すながわこうすけ、1998年4月23日生まれ、兵庫県出身、オークラ輸送機所属。

砂川が狙う“的”
アプローチショットの極意、
「テクニックは必要なし」

砂川公佑の生命線、それはショートゲームの精度にある。
リカバリー率1位の寄せ師だけにそのウェッジワークはあらゆるテクニックを駆使しているように見えるが、彼が徹底しているこだわりは“何もしない”こと。

ベーシックこそが
精度の支えとなる

ウェッジワークに必要なスキルは、ヘッドとボールを感覚的にコンタクトさせる技術だ。ライの状況を見極めて、それに適応した打ち方(バウンスの活かし方)を計算して、ボールの高さ、フライトの強弱をコントロールすることで、的確な距離感を実現させるのである。ただ、口で言うほど簡単ではない。2025年ツアーで、リカバリー率1位の記録を持つ砂川公佑だって、ダフりやトップを恐れている。だからこそ彼は“テクニック”を駆使しないことに徹するという。
「基本的な打ち方は、身体の正面でクラブを振ること。距離感は振り幅で管理し、弾道の高低はボールポジションのみで作ること。基本的動作に徹することです」。
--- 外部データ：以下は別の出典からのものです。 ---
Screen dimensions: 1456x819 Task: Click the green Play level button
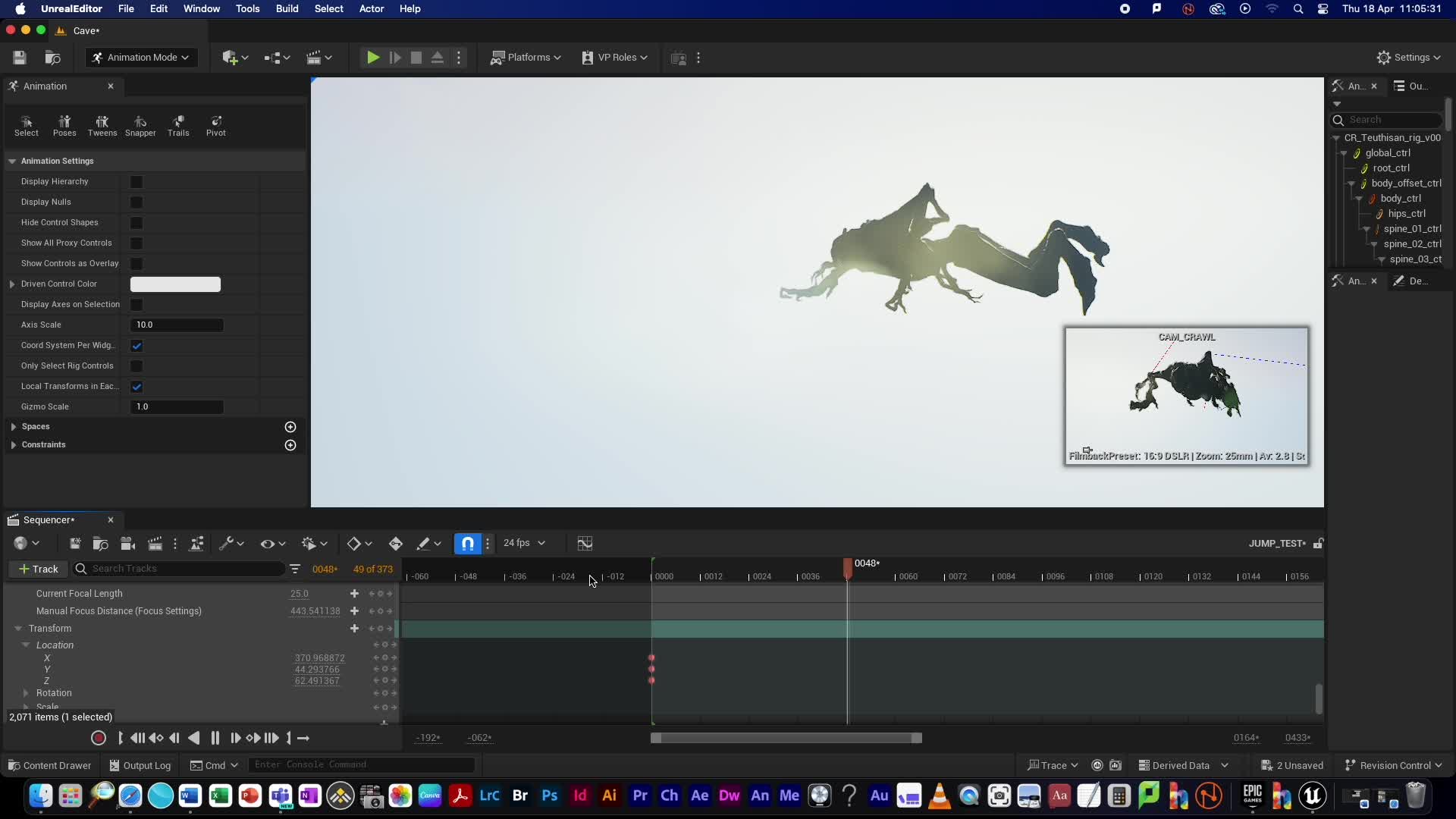click(x=373, y=58)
アプローチショットで使用するのは58度のみ。理由は慣れ親しんでいる感覚を用いて、シンプルに1打をこなしたいことにある。
「よくスピンショットをどうやって打っているのか質問を受けますが、基本的にインパクトが正確で、フェース面にしっかりボールが乗れば、スピンは自ずとかかるもの。もちろん手先の感覚でヘッドを操作すれば、スピンコントロールも可能ですが、インパクトの精度が落ちる不必要なテクニックは基本的にいらないし、やるべきではないと考えています」。
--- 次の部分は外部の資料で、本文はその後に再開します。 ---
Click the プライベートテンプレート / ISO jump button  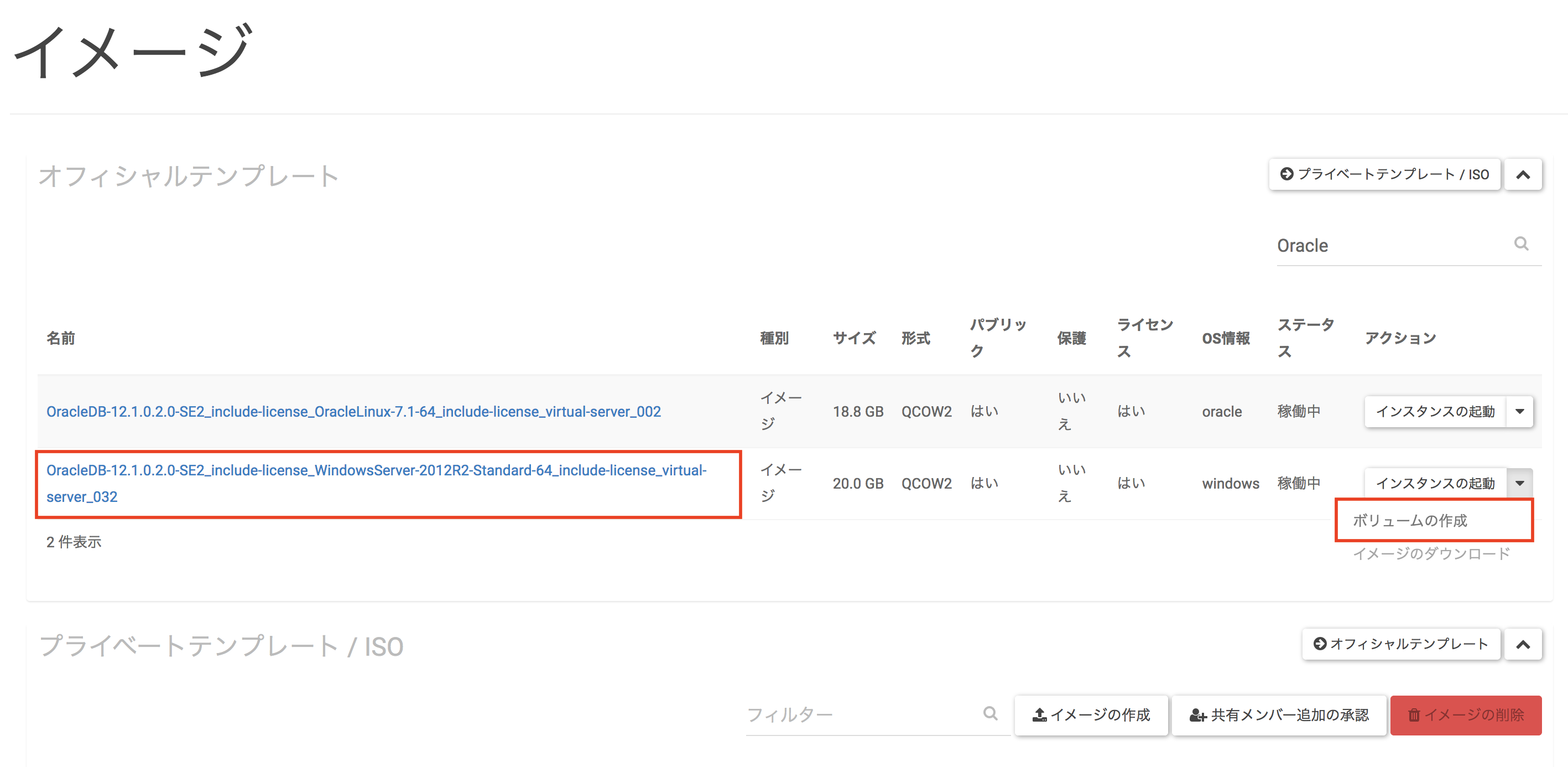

砂川のウェッジショットの精度は凄い。10発打てば10発、カップ50センチ以内に寄せられるリカバリー率1位のテクニックは流石だ。しかし彼が実践しているテクニックは、“とことん基本(的)”を外さないこと。テクニカルに見える高精度なショットは、ベーシックの極みがなせる技なのだ。

距離感の操作は手の高さで管理

距離感は基本的に手の高さで管理する。「インパクトの強弱での操作は、あまりに感覚的過ぎて調子によって左右されがち。スイングのリズムは一定にして手の高さで基礎的な距離感を徹底させることが精度として大切。アマチュアゴルファーはキャリー30、40、50ヤードと、3つの距離と振り幅をリンクさせておけば十分に戦えます」(砂川プロ)

身体の正面にクラブをキープしたい

直立した状態で身体の正面にキープして、クラブを横振りします。この状態のまま前傾させたのが基本的なビジネスゾーン(腰から腰)のプレーンであり、シンプルにキープしておくことが大事。この延長線にあるのがフルショットです。